Exercise objective ▸ Return each of the following lines unchanged, character for character.

Extracted data entries:

——————————

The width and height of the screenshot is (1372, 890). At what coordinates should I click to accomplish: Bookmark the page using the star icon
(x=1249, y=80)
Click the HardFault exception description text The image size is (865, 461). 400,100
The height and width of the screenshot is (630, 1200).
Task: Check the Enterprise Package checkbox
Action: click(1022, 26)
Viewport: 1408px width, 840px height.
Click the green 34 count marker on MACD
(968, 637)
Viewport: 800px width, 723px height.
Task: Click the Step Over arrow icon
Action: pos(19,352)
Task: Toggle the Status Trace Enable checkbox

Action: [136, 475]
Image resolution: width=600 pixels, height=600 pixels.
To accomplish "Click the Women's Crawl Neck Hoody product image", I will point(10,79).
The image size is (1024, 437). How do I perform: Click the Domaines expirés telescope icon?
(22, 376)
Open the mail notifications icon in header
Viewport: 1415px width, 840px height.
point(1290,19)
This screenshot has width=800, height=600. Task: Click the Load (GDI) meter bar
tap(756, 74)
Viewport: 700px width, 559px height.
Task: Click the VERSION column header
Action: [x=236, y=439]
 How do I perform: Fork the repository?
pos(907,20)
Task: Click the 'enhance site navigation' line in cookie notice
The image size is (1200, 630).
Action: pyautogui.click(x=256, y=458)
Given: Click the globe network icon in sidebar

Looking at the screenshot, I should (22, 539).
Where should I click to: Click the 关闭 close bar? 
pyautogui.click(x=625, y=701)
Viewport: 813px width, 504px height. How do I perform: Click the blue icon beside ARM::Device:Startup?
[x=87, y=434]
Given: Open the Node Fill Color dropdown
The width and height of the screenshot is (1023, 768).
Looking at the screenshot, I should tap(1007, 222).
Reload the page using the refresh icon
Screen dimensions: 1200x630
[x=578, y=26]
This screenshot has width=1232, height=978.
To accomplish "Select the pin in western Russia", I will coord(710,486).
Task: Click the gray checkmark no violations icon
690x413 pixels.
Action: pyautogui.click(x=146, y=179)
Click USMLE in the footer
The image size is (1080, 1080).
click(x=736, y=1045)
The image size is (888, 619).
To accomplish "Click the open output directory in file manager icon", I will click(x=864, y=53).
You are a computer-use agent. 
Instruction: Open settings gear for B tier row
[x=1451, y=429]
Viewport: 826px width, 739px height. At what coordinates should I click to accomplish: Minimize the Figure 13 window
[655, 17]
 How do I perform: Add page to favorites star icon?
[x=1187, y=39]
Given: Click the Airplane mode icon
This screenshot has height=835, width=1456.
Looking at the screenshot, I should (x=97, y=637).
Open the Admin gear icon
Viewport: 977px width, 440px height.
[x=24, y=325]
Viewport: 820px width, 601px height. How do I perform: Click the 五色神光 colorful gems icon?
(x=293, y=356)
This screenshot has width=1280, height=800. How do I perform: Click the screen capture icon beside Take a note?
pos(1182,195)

——————————

Solution for this task ▸
The width and height of the screenshot is (1372, 890). At what coordinates should I click to accomplish: Bookmark the page using the star icon
(x=1249, y=80)
Click the HardFault exception description text The image size is (865, 461). 400,100
The height and width of the screenshot is (630, 1200).
Task: Check the Enterprise Package checkbox
Action: click(1022, 26)
Viewport: 1408px width, 840px height.
Click the green 34 count marker on MACD
(968, 637)
Viewport: 800px width, 723px height.
Task: Click the Step Over arrow icon
Action: pos(19,352)
Task: Toggle the Status Trace Enable checkbox

Action: [136, 475]
Image resolution: width=600 pixels, height=600 pixels.
To accomplish "Click the Women's Crawl Neck Hoody product image", I will point(10,79).
The image size is (1024, 437). How do I perform: Click the Domaines expirés telescope icon?
(22, 376)
Open the mail notifications icon in header
Viewport: 1415px width, 840px height.
point(1290,19)
This screenshot has width=800, height=600. Task: Click the Load (GDI) meter bar
tap(756, 74)
Viewport: 700px width, 559px height.
Task: Click the VERSION column header
Action: [x=236, y=439]
 How do I perform: Fork the repository?
pos(907,20)
Task: Click the 'enhance site navigation' line in cookie notice
The image size is (1200, 630).
Action: pyautogui.click(x=256, y=458)
Given: Click the globe network icon in sidebar

Looking at the screenshot, I should (22, 539).
Where should I click to: Click the 关闭 close bar? 
pyautogui.click(x=625, y=701)
Viewport: 813px width, 504px height. How do I perform: Click the blue icon beside ARM::Device:Startup?
[x=87, y=434]
Given: Open the Node Fill Color dropdown
The width and height of the screenshot is (1023, 768).
Looking at the screenshot, I should tap(1007, 222).
Reload the page using the refresh icon
Screen dimensions: 1200x630
[x=578, y=26]
This screenshot has width=1232, height=978.
To accomplish "Select the pin in western Russia", I will coord(710,486).
Task: Click the gray checkmark no violations icon
690x413 pixels.
Action: pyautogui.click(x=146, y=179)
Click USMLE in the footer
The image size is (1080, 1080).
click(x=736, y=1045)
The image size is (888, 619).
To accomplish "Click the open output directory in file manager icon", I will click(x=864, y=53).
You are a computer-use agent. 
Instruction: Open settings gear for B tier row
[x=1451, y=429]
Viewport: 826px width, 739px height. At what coordinates should I click to accomplish: Minimize the Figure 13 window
[655, 17]
 How do I perform: Add page to favorites star icon?
[x=1187, y=39]
Given: Click the Airplane mode icon
This screenshot has height=835, width=1456.
Looking at the screenshot, I should (x=97, y=637).
Open the Admin gear icon
Viewport: 977px width, 440px height.
[x=24, y=325]
Viewport: 820px width, 601px height. How do I perform: Click the 五色神光 colorful gems icon?
(x=293, y=356)
This screenshot has width=1280, height=800. How do I perform: Click the screen capture icon beside Take a note?
pos(1182,195)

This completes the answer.